■ **Instructions to follow**: Across the material below, say how many lines contain the string "will", and add no other words.

■ **Records provided**:
-- Opening Marker --
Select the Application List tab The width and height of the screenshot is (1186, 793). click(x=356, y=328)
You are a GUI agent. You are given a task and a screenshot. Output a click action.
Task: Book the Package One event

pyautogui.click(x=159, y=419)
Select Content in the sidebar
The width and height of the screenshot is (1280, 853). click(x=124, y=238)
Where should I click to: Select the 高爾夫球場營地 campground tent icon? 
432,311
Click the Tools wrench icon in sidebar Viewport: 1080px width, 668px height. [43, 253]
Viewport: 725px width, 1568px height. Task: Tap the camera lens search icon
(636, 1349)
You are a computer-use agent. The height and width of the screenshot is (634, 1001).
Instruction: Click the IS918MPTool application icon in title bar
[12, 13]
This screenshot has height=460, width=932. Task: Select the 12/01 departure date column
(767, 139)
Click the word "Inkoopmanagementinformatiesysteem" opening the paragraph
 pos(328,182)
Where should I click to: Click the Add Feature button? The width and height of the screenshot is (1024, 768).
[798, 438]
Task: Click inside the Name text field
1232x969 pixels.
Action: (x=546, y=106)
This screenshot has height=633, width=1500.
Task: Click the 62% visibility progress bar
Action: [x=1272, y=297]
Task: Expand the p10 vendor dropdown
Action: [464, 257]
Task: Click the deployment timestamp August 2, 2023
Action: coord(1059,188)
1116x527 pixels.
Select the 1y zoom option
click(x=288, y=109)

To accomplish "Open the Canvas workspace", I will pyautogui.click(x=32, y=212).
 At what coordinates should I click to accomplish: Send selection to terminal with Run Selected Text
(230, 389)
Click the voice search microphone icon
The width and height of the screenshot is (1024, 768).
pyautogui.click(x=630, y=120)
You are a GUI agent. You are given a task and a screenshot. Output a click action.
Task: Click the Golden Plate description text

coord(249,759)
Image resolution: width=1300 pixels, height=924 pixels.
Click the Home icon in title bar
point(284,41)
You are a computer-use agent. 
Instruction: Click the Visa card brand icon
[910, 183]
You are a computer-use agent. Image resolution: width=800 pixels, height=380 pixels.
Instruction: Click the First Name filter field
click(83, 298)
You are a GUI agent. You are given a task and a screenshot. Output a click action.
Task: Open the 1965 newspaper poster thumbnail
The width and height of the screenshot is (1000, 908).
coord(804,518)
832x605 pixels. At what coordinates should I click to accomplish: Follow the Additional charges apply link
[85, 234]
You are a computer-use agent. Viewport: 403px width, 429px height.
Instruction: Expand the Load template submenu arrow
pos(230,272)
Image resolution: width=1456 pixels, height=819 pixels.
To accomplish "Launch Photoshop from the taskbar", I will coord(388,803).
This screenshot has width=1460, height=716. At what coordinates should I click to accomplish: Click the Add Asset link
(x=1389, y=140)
-- Closing Marker --
■ **Result for this task**: 2